Aids vs Hiv, immunodeficiente a chi? L’informazione oltre la prevenzione

Quando, a inizio anni ’80, si manifestarono negli Stati Uniti i primi casi di Aids, si diffuse la rassicurante convinzione che la nuova malattia colpisse solo i gay (e fosse magari legata alle loro preferenze sessuali contro natura). Poi ci si accorse che l’Aids colpiva anche altre categorie di persone: haitiani, eroinomani ed emofiliaci. Questo iniziava ad essere meno rassicurante, visto che se un bravo cittadino americano non avrebbe mai potuto appartenere (per definizione) alle categorie di “haitiano” o “eroinomane”, nulla impediva che fosse affetto da emofilia (una malattia genetica che impedisce la cicatrizzazione delle ferite). Qualche mese dopo si arrivò a capire che il peculiare assortimento dei soggetti affetti da Aids derivava dalle modalità di trasmissione preferenziale della malattia: trasfusioni di sangue (emofiliaci), condivisione di siringhe (eroinomani) e sesso non protetto, specialmente anale (omosessuali). Perché nel mezzo ci fossero anche gli haitiani non si è mai capito. Nel frattempo si è scoperto che ci si può ammalare tutti, uomini e donne, omo e etero, bianchi e neri, anche se non tutti con la stessa facilità.

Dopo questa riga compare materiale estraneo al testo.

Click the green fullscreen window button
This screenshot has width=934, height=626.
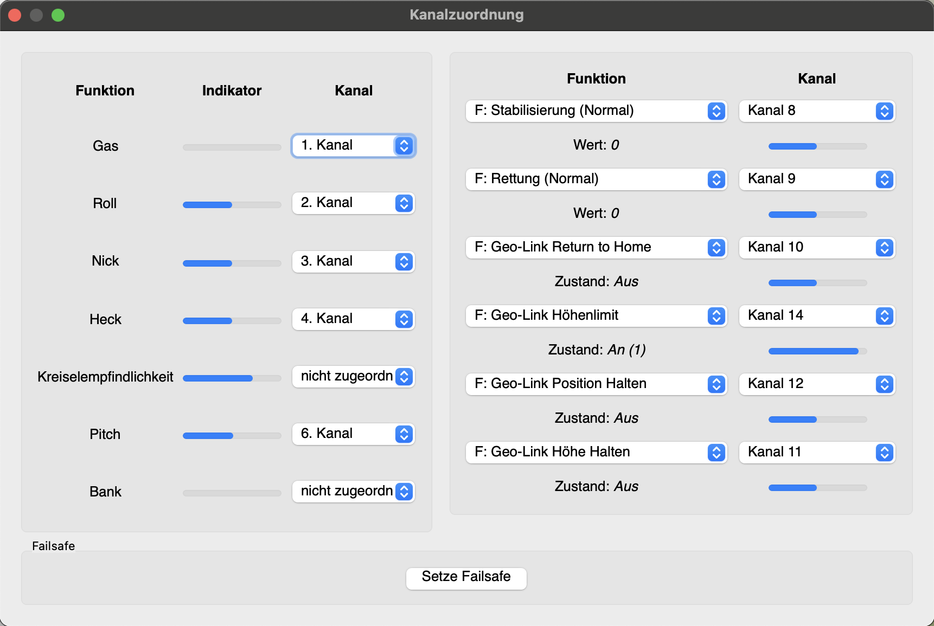(x=58, y=15)
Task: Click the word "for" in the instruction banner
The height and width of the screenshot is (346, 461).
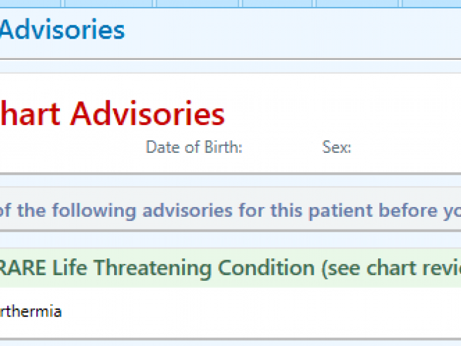Action: [252, 210]
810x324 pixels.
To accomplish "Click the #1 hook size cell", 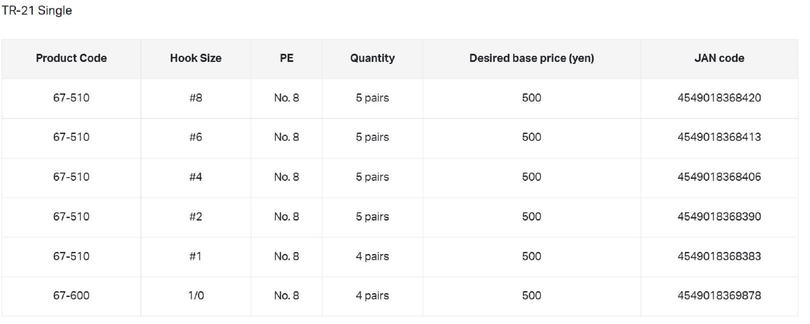I will 196,256.
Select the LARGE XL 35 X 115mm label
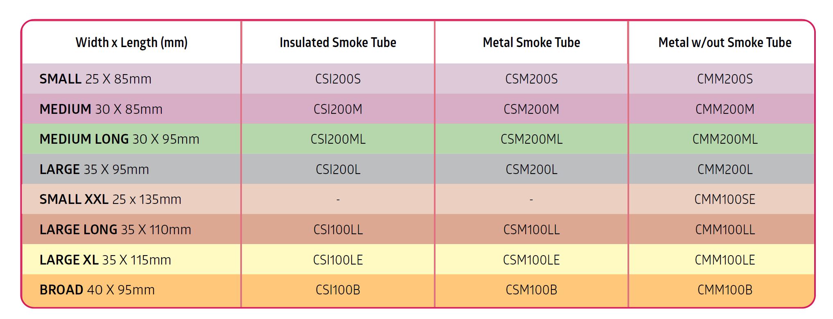The width and height of the screenshot is (833, 319). tap(105, 260)
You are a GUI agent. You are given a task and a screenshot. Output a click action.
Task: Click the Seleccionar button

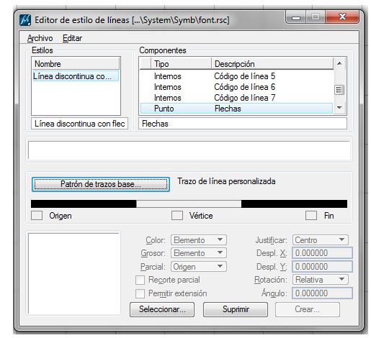162,309
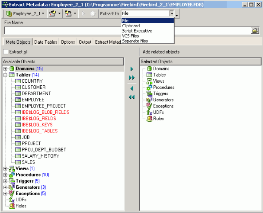Open the Options tab

pos(68,42)
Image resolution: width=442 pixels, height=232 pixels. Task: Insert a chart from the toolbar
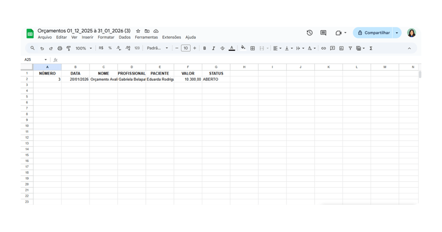tap(341, 48)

Trasfusioni di sangue infetto

L’Aids è causato da un virus chiamato Hiv. Questo lo si sa da decenni, ma qualcuno ancora non ci crede e sarà probabilmente impossibile fargli cambiare idea (come a quelli convinti che lo sbarco sulla luna sia stato girato a Hollywood).
[Ma negare l’evidenza è pericoloso: lo spaventoso dilagare di Aids e Hiv in Sudafrica è stato in buona parte causato dalla convinzione che si possa guarire l’Aids stuprando una vergine. Questo ha portato ad un incremento del numero di stupri, soprattutto ai danni di bambine e addirittura neonate.]

Negazionista Aids /Hiv

Un virus è un organismo molto semplice, tanto semplice che non è tecnicamente neppure vivo. Infatti lasciato a se stesso non è capace di fare nulla, ma se riesce a trovare una vittima, cioè una cellula, può utilizzarla per riattivarsi e riprodursi. Di virus ce ne sono un’infinità: alcuni sono innocui, altri causano tumori, l’influenza o l’herpes. O, appunto, l’Aids.

L’Hiv non è che sia un virus particolarmente figo. E’ gracilino e si rompe facilmente, tanto che può essere trasmesso solo tramite i cosiddetti fluidi corporei. Le sue vittime preferite sono le cellule del sistema immunitario, in particolare quelle che hanno una specifica proteina sulla loro superficie. L’Hiv si attacca alla cellula utilizzando questa proteina come appiglio, si stabilizza puntellandosi su un’altra proteina e infine si fonde con la cellula, riversando all’interno il suo magro carico: l’Rna virale (che nell’Hiv sostituisce il Dna come materiale genetico) e una manciata di proteine necessarie all’occupazione della cellula. Si, perché quel pezzettino di Rna virale da solo non andrebbe da nessuna parte. Malauguratamente, nel kit da buon scassinatore del virus c’è la Trascrittasi Inversa, una geniale proteina che può ricopiare l’Rna in Dna (in aperta violazione delle leggi cellulari) e ficcare il minuscolo pezzettino di Dna virale dentro quello della cellula.
[In pratica, l’Hiv si comporta come una ragazza che la trovi in un bar e te la porti a casa per la notte, per scoprire quando ti svegli che è venuta a vivere da te…]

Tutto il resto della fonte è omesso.